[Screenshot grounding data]
-*-*-

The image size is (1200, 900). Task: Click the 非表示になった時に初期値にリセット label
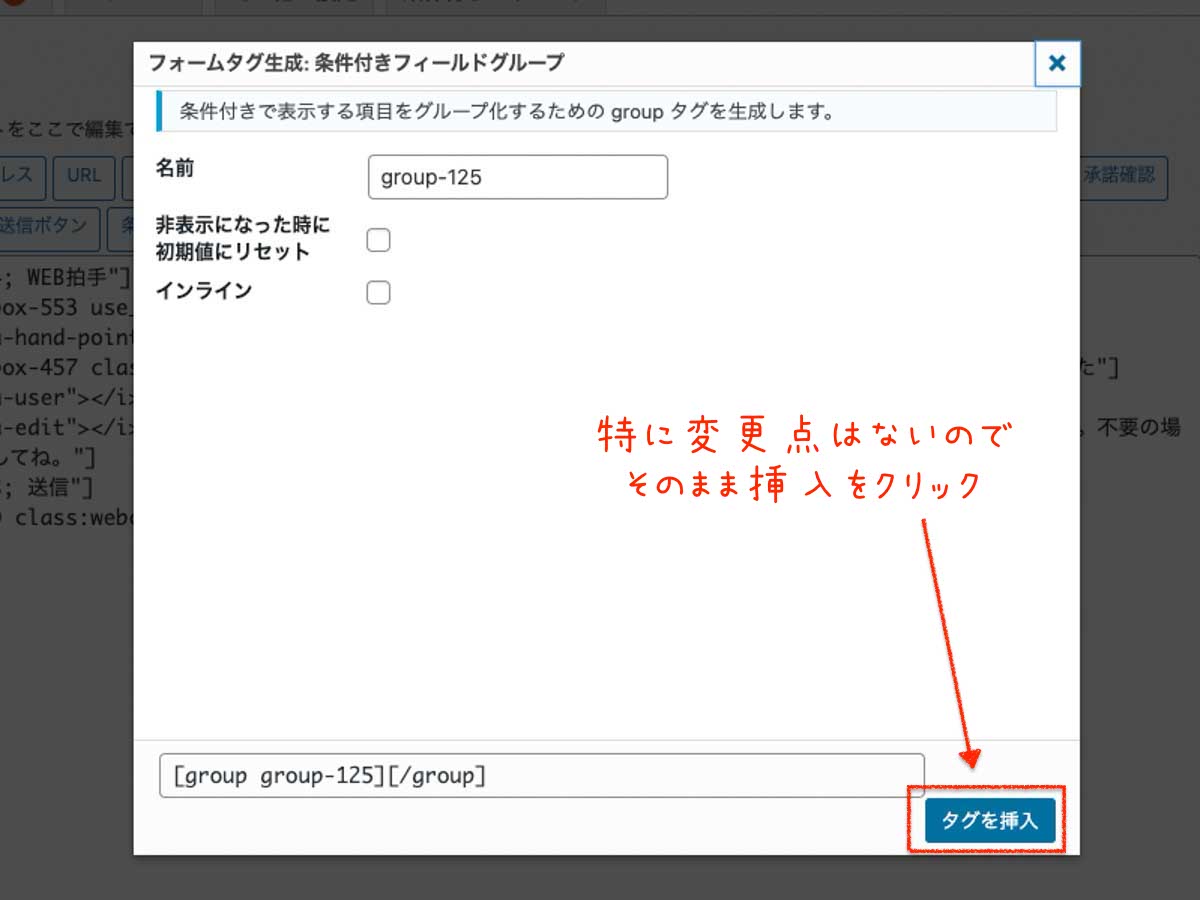click(242, 238)
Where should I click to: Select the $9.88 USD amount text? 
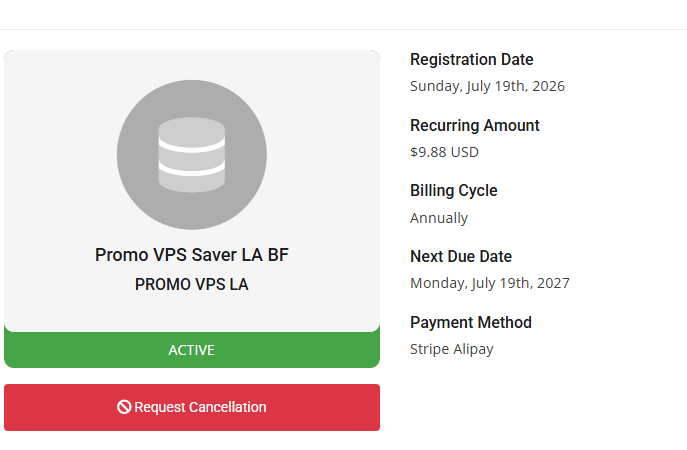point(444,152)
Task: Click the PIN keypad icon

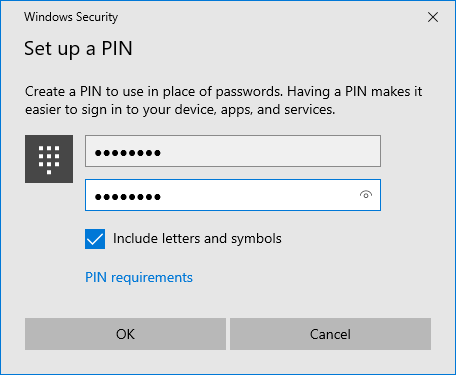Action: (49, 159)
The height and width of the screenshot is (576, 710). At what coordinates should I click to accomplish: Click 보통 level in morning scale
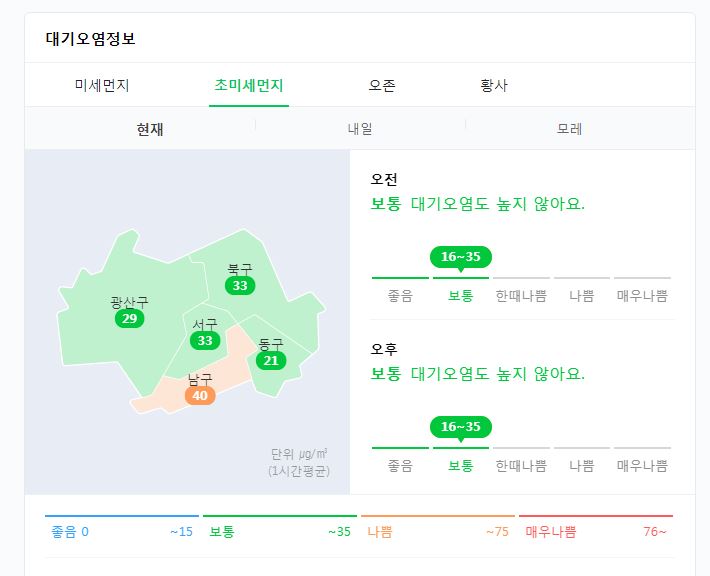tap(461, 296)
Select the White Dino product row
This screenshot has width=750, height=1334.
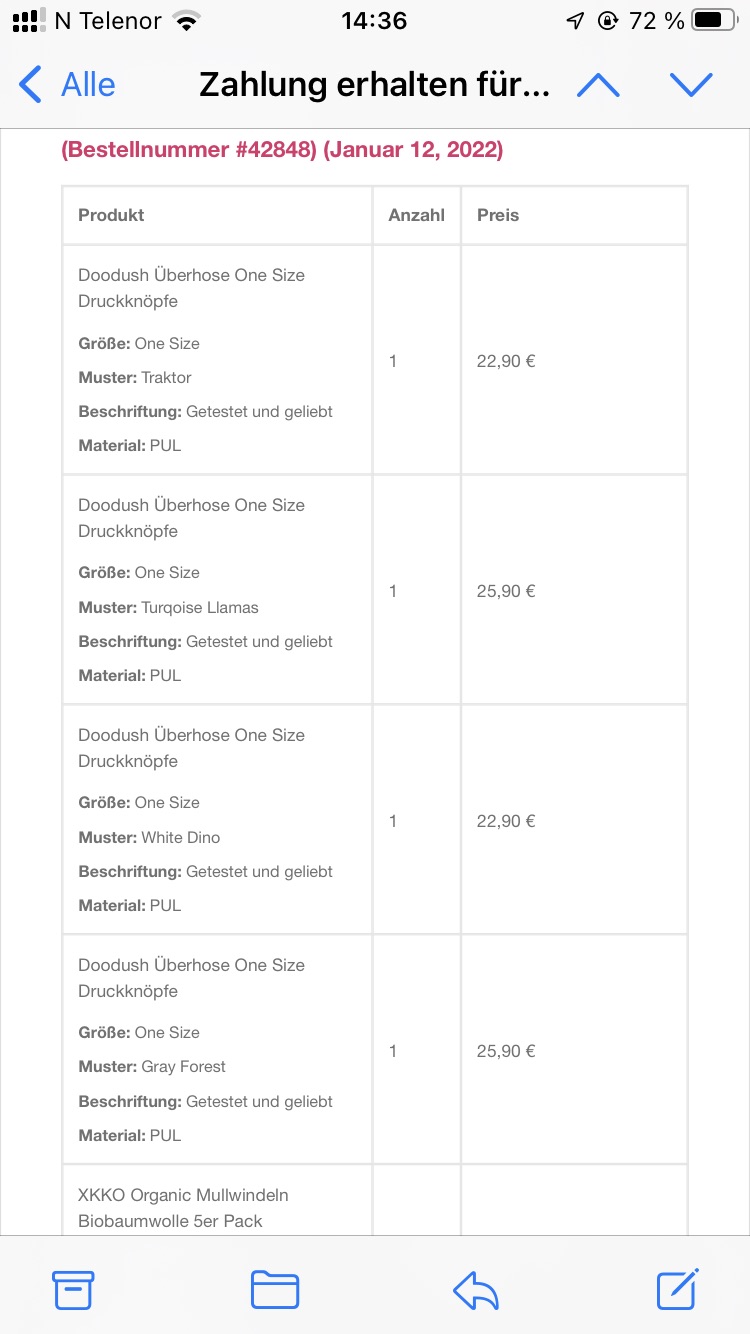375,820

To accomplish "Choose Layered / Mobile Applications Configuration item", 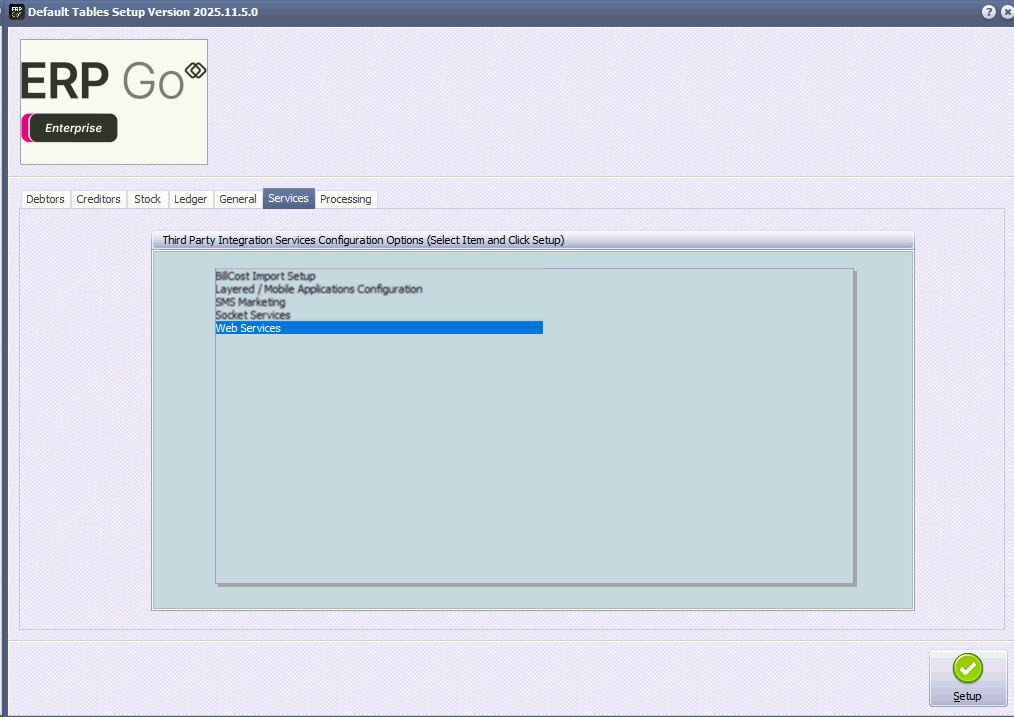I will coord(318,289).
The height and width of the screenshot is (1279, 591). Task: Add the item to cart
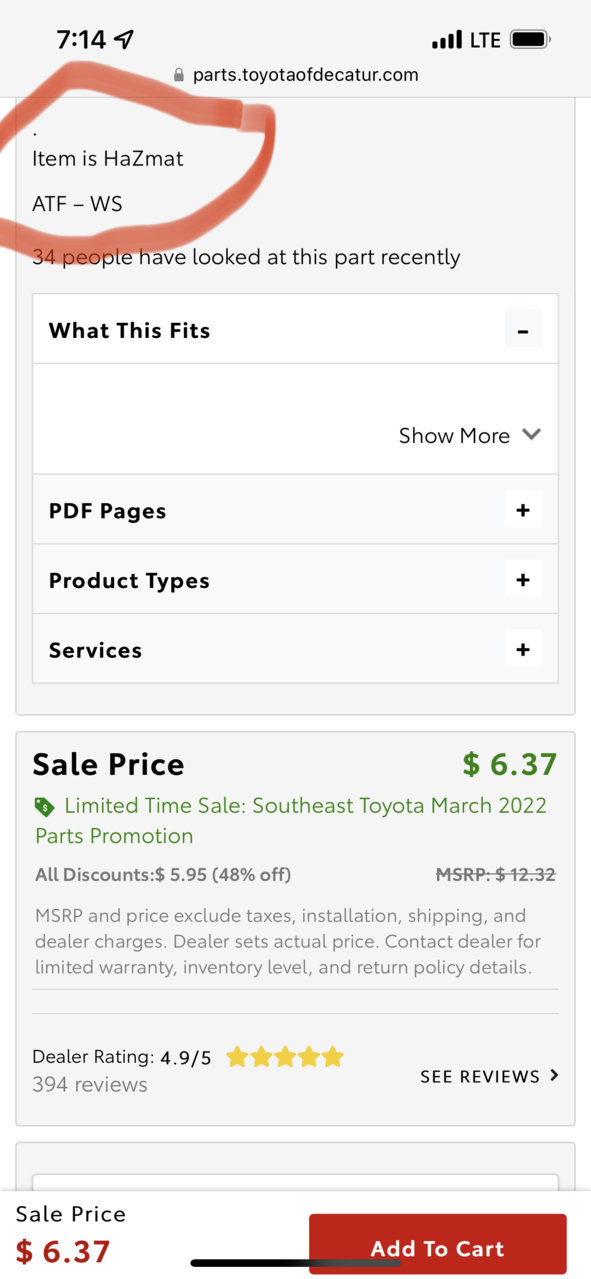pyautogui.click(x=437, y=1248)
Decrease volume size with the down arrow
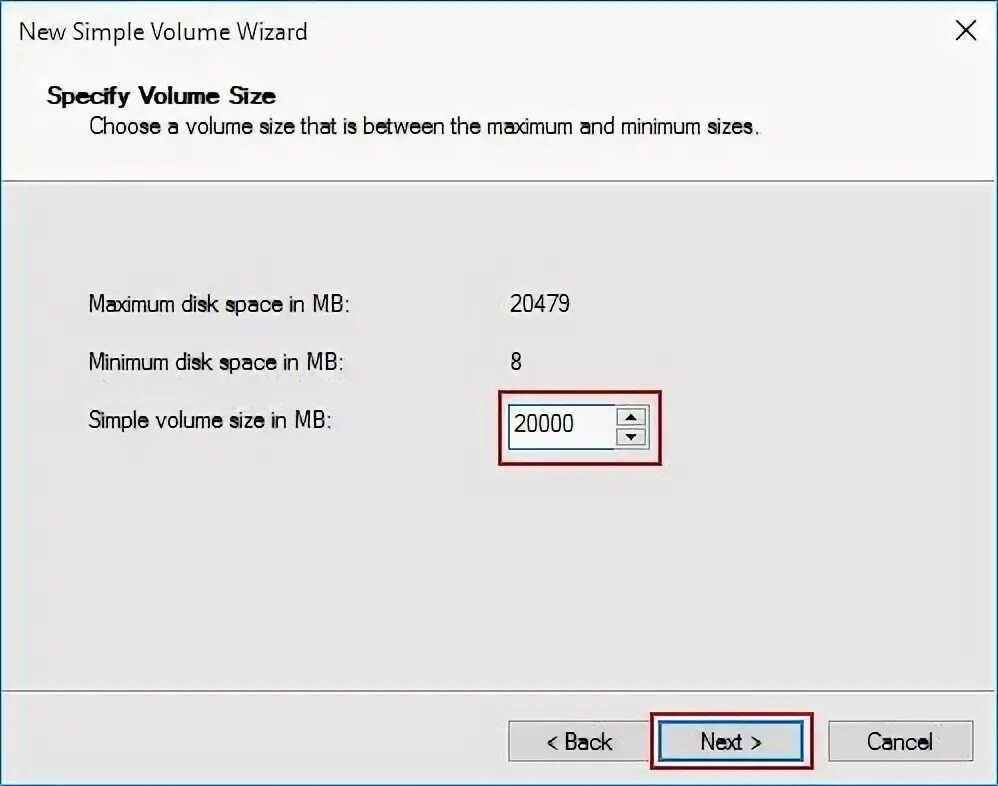 pyautogui.click(x=631, y=437)
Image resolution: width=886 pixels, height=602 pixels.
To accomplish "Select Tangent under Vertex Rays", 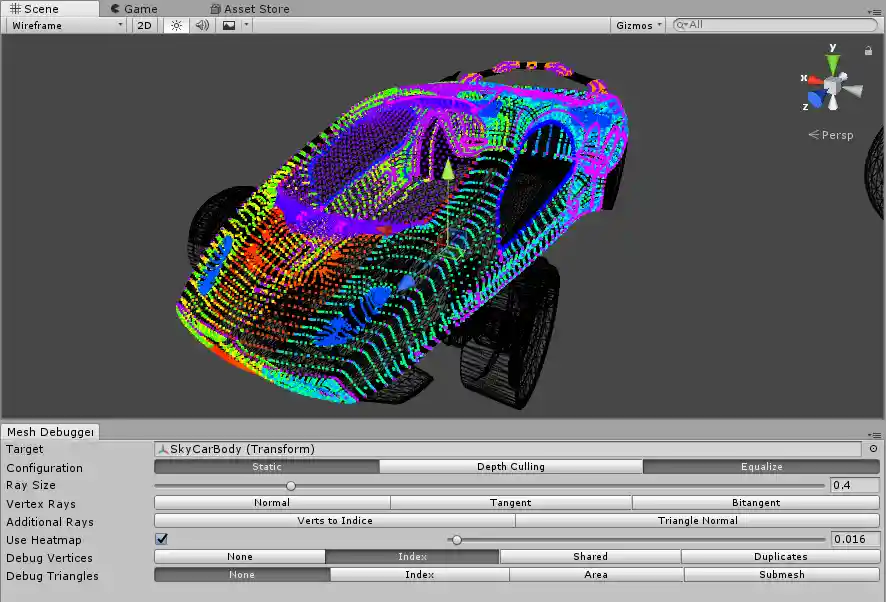I will click(x=510, y=503).
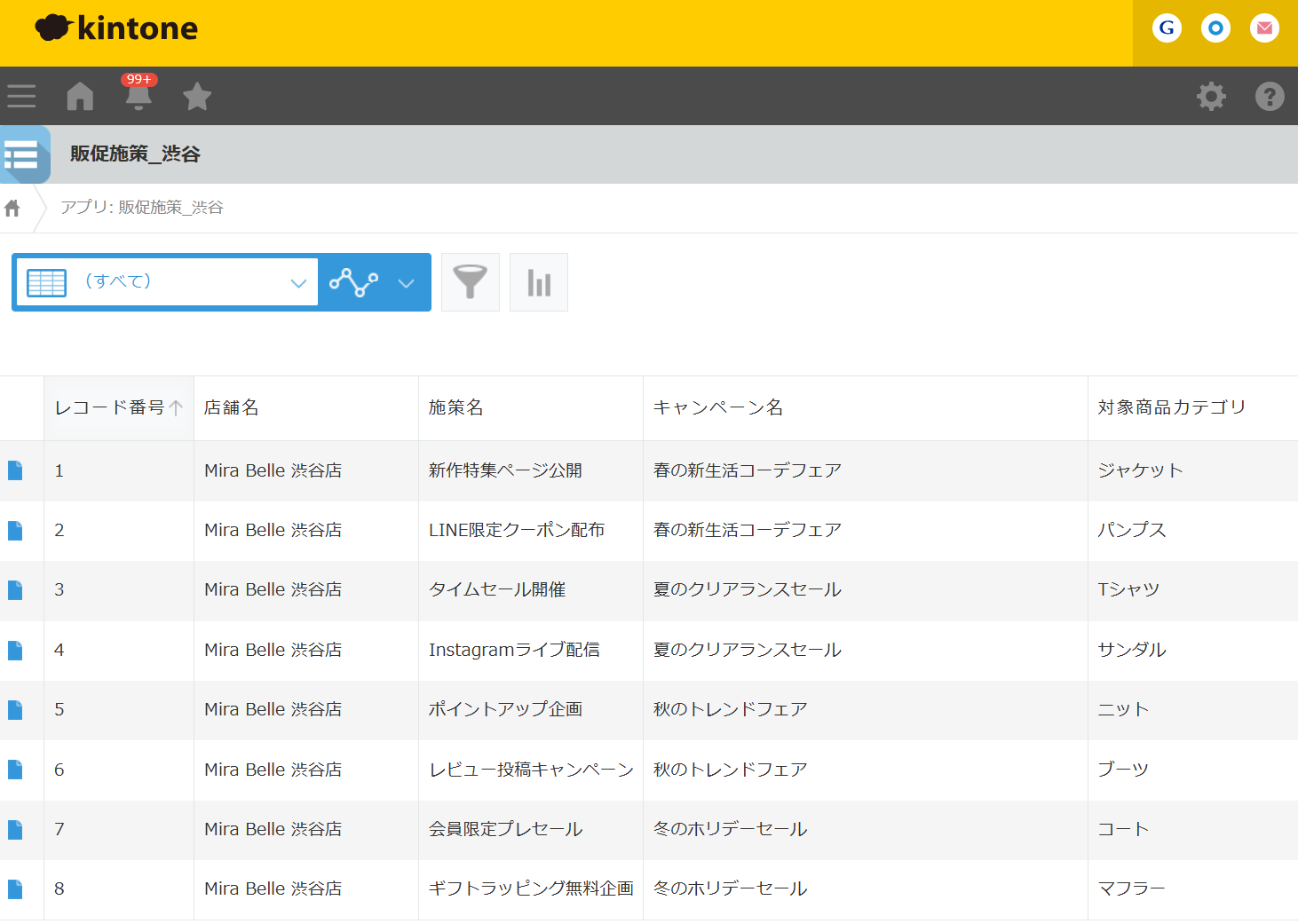
Task: Open the hamburger navigation menu
Action: 21,96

-*-*-

Restate word for word the lines of the data above that begin at the line with "Decrease volume size with the down arrow" and end at the line with "Image resolution: width=886", keeping both ends and dropping every picture.

Decrease volume size with the down arrow
 pyautogui.click(x=631, y=437)
Image resolution: width=886 pixels, height=602 pixels.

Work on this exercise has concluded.